To do:
Would you please return the lines of the material that contain the word "computer"?

Dataset excerpts:

..........

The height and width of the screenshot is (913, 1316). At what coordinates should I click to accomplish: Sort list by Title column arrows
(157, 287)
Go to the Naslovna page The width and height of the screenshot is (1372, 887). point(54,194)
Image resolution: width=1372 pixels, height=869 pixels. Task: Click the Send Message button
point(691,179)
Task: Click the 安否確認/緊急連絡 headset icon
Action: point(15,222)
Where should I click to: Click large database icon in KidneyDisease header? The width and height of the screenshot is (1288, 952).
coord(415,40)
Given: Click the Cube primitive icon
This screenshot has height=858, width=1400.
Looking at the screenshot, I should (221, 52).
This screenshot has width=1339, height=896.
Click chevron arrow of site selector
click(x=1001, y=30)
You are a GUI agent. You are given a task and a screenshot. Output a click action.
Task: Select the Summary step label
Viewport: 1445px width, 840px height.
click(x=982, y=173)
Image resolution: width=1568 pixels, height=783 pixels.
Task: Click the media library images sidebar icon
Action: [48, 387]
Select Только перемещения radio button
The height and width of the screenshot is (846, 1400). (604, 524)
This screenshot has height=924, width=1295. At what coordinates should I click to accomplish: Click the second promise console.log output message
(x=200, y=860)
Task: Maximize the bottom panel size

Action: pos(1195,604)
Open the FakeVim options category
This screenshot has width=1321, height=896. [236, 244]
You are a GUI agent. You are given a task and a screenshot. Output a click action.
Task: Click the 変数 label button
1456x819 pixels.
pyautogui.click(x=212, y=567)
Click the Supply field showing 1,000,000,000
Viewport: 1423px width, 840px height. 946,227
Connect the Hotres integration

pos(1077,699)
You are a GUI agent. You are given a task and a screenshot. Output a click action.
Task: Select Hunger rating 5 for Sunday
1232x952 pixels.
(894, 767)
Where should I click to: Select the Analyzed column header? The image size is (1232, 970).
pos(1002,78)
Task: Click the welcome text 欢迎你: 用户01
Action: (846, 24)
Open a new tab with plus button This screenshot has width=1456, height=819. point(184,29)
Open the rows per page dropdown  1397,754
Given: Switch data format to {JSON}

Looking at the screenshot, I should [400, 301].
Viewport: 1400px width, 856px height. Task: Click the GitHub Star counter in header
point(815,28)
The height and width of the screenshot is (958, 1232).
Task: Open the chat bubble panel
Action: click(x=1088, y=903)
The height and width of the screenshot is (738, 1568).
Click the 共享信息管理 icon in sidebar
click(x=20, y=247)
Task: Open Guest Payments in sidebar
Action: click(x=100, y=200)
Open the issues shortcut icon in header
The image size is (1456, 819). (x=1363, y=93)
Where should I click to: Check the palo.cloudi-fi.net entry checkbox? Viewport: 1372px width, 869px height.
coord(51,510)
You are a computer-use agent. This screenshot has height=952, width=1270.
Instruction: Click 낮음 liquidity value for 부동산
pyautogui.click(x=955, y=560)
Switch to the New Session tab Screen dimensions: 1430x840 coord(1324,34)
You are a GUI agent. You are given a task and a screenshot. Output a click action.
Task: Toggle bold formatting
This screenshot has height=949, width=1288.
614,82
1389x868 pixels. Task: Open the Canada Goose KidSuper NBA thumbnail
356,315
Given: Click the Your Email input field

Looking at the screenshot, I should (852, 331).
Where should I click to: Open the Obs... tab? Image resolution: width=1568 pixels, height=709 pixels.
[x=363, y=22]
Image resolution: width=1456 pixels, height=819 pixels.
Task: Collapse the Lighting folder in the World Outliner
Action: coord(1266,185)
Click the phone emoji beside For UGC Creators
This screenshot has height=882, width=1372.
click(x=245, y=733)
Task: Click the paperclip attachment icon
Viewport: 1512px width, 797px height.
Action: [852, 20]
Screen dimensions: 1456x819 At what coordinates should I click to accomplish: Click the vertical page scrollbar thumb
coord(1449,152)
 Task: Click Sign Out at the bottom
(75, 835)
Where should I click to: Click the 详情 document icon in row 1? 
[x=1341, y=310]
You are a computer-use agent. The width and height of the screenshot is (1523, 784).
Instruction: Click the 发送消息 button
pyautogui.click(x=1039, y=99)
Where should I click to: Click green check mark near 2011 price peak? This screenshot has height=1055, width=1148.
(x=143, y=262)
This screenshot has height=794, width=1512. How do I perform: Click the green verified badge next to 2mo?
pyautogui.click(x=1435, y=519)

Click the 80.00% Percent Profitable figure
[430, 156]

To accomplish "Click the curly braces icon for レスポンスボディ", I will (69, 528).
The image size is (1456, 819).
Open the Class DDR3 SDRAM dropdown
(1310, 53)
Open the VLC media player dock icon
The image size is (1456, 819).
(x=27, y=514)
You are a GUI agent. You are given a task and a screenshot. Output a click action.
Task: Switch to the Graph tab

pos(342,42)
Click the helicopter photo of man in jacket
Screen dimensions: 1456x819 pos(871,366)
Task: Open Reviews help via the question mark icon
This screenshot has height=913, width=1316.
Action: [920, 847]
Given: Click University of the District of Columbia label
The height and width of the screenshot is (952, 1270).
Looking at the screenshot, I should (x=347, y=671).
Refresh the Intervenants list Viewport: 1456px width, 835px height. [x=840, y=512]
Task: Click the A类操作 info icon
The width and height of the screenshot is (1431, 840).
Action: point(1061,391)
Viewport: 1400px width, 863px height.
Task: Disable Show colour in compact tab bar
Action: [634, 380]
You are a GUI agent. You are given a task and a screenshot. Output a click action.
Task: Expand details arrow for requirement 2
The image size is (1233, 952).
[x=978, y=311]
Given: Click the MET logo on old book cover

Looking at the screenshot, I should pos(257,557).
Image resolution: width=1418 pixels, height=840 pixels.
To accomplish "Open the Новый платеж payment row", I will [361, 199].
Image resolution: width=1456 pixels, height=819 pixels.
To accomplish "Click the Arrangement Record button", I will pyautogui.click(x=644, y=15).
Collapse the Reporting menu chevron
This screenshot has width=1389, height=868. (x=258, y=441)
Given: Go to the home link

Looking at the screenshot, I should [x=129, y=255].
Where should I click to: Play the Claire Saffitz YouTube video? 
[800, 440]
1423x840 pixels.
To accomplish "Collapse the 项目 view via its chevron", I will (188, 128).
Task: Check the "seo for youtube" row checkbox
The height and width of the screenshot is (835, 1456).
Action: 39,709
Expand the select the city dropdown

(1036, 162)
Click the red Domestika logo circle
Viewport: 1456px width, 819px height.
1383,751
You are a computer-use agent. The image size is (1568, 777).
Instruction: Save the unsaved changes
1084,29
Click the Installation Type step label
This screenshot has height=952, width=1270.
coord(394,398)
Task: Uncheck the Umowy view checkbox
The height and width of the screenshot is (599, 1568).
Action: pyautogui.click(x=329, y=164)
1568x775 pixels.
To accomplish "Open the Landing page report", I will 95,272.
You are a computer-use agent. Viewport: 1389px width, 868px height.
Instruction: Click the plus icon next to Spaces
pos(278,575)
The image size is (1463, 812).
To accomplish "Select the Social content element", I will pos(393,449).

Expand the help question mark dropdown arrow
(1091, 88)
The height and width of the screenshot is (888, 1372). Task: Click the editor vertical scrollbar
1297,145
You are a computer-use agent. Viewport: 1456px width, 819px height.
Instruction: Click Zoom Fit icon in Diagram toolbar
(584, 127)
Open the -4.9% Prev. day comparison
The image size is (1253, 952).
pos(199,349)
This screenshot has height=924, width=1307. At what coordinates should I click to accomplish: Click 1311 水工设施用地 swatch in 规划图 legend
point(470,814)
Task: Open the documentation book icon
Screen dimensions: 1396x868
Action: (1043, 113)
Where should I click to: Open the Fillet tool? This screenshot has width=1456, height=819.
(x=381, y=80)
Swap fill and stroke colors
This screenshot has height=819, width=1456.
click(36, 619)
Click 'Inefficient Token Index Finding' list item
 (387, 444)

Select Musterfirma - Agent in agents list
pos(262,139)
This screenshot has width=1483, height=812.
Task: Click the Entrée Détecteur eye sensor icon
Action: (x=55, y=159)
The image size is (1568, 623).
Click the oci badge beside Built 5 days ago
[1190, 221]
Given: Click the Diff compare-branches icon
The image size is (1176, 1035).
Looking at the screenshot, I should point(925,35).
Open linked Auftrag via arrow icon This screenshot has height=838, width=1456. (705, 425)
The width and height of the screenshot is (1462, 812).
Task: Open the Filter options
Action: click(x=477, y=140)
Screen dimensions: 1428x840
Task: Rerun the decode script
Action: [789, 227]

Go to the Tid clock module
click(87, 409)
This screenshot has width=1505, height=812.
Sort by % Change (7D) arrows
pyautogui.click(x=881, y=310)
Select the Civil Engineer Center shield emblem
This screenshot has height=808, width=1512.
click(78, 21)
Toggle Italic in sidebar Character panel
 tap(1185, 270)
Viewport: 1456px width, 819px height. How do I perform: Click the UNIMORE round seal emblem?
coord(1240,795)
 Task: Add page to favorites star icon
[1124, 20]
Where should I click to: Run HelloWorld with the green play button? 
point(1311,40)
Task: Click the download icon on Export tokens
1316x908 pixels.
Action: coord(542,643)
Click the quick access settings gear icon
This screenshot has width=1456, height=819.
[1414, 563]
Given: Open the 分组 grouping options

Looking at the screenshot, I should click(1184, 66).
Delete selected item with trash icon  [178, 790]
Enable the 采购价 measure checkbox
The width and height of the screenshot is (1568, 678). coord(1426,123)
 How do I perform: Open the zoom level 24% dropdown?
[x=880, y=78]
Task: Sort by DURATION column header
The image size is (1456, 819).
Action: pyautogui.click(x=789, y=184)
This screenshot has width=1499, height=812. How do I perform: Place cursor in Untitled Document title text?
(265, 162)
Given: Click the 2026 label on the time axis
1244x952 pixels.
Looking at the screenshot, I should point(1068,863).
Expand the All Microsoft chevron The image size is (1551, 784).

..........

Response below:
You are a computer-use agent. This screenshot has height=952, width=1270.
You are a computer-use agent. The width and height of the screenshot is (1523, 784).
You are a computer-use agent. The image size is (1568, 777).
You are a computer-use agent. Viewport: 1389px width, 868px height.
You are a computer-use agent. Viewport: 1456px width, 819px height.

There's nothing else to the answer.